Küçük Bir Fark Büyük Bir Etki

6 Haziran 2022

Bir anne ve oğlu tam karşımdan geliyorlar. Oğlan dört beş yaşlarında. Şimdilerde pek moda olan scooter kullanmayı belli ki yeni öğrenen bir çocuk. Çünkü yalpalıyor ama hemen kendini toparlıyor, biraz hızlanıyor, sonra gene yalpalıyor. Scooter iki tekerlekli ve çocuk sürekli dengesini sağlamaya çabalıyor. Bulundukları yerin sağ tarafı dümdüz, sol tarafında ise yaklaşık iki metrelik bir kot farkı var. Anne, scooterı kullanan oğlu ile kot farkı olan kısım arasında yürümeye özen gösteriyor. Ama oğlan arada daha hızlı gidebildiği için zaman zaman annesinin önünde ilerliyor. Anne hiç müdahale etmiyor, telaş etmiyor ama hızlanıp oğlu ile kot farkı arasında bulunmaya devam ediyor. İlk sahne bu.

Kaynak kayıtları

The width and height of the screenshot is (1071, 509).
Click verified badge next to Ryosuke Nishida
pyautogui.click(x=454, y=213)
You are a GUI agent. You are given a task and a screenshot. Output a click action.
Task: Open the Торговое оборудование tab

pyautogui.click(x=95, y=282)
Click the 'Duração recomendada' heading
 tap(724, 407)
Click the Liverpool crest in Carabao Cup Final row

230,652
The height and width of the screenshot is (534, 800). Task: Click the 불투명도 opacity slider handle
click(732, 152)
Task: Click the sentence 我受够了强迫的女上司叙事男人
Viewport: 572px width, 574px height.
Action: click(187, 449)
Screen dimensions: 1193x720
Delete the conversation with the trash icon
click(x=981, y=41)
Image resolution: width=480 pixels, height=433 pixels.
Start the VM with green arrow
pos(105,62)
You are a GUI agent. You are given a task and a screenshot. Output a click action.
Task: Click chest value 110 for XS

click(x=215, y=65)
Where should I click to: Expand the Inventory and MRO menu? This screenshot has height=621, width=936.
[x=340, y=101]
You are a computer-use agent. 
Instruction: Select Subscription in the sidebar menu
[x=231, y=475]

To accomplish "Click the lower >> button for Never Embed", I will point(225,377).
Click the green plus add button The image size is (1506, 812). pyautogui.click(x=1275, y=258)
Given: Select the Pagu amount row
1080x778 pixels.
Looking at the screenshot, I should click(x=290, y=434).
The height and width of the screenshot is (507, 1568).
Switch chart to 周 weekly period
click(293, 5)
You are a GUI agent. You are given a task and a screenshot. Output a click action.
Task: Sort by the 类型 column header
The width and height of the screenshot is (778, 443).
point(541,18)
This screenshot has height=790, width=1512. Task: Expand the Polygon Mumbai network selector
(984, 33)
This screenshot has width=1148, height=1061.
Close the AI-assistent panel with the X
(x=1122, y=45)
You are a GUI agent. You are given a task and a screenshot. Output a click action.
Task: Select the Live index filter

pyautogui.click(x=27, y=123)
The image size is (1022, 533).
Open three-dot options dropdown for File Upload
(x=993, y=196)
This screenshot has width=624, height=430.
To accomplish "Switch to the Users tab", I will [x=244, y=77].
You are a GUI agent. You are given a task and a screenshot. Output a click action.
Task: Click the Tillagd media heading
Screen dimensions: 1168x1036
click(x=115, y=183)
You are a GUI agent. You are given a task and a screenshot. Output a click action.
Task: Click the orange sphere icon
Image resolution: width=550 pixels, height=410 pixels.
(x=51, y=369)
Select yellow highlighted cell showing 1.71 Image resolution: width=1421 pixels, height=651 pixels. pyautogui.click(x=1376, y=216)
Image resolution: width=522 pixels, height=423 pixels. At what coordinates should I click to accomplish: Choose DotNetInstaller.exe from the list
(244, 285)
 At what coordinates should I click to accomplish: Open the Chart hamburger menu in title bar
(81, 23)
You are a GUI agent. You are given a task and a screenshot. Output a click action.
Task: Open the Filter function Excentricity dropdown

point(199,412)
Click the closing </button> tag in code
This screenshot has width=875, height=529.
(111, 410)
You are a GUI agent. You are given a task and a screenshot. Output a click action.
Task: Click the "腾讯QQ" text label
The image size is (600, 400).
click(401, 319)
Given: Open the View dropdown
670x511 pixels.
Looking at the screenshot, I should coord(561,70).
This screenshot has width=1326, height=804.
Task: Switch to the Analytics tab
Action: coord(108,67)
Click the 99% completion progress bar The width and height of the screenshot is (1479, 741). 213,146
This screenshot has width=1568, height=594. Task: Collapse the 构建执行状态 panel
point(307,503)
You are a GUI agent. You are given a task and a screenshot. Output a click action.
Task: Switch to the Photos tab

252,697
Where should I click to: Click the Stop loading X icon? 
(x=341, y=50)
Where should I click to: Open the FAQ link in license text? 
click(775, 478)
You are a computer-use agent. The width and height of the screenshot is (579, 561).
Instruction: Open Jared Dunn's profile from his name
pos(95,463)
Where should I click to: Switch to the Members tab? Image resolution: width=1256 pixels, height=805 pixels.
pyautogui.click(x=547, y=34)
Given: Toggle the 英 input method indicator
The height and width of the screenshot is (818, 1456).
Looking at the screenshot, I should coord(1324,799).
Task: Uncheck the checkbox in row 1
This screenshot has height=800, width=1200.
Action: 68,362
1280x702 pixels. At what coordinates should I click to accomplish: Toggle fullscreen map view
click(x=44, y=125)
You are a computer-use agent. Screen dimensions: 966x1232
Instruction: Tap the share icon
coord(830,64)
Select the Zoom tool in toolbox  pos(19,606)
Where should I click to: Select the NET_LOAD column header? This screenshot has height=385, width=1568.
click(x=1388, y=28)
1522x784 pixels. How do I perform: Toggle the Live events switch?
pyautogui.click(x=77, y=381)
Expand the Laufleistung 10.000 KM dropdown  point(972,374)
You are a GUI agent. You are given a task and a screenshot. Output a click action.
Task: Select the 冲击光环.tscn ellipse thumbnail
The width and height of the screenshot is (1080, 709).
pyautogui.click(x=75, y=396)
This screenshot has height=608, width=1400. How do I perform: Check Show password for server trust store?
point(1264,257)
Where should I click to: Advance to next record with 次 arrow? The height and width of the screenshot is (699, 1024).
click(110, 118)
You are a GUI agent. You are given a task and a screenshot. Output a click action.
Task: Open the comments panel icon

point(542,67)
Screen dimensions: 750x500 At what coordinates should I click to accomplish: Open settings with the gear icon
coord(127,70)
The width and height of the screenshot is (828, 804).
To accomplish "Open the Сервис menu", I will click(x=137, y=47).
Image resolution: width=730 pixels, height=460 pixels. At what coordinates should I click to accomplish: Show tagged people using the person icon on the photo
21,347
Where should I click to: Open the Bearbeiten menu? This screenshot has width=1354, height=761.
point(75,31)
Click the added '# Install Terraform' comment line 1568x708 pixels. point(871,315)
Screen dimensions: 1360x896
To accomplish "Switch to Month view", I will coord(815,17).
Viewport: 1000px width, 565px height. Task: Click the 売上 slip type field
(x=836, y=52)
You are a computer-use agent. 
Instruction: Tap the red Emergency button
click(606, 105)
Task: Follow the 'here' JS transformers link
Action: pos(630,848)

Yanıtlanacak sorular:
1/ Anne ile scooter süren oğlunu anlatan metindeki "Bir anne ve oğlu tam karşımdan geliyorlar" diye başlayan paragrafı, ana bilgileri koruyarak madde madde kısalt.
2/ Anne ile scooter süren oğlunu anlatan metni kaldığı yerden devam ettirerek sonraki bölümü yaz.

Yanıtlar:
1/
- Bir anne ve dört beş yaşlarındaki oğlu anlatıcının tam karşısından geliyor.
- Çocuk scooter kullanmayı yeni öğreniyor. Yalpalıyor, toparlanıyor, hızlanıyor, sonra yine yalpalıyor.
- Yolun sağ tarafı dümdüz, sol tarafında yaklaşık iki metrelik bir kot farkı var.
- Anne, oğlu ile kot farkı olan kısım arasında yürümeye özen gösteriyor.
- Oğlan zaman zaman annesinin önüne geçiyor. Anne müdahale etmeden ve telaşlanmadan hızlanıyor, oğlu ile kot farkı arasında kalmayı sürdürüyor.
- Anlatılan, ilk sahne.

2/
İkinci sahne ise şöyle: Başka bir yerdeyim. Bir parkın içinde yürüyüşümü yapıyorum. Parkın hiçbir yerinde kot farkı yok. Yeşilliklerin arasında düzgün, beton yollar var. Karşımdan bir baba ile oğlu geliyorlar. Oğlan dört beş yaşlarında ve o da scooter kullanmayı öğreniyor. Onun scooterı üç tekerlekli; önde iki, arkada bir tekerleği olan cinsten. Baba oğlunun üzerindeki montun yakasından tek eliyle sıkı sıkı kavramış durumda ve birlikte ilerliyorlar. Böylece çocuk asla düşmüyor, asla dengesini kaybetmiyor, asla ileri gidemiyor, asla hızını artırıp azaltamıyor…

Şimdi sorumuz şu olsun: Hangi çocuk kendi kararlarını almayı, kendi ayakları üzerinde durmayı, kendi çözümlerini üretmeyi kısacası kendine güvenmeyi öğrenir, hangisi kendine güvenmeyi daha zor öğrenir.

Araştırmalar, ilk çocuğun daha hızlı bir biçimde kendine güvenmeyi öğreneceğini gösteriyor.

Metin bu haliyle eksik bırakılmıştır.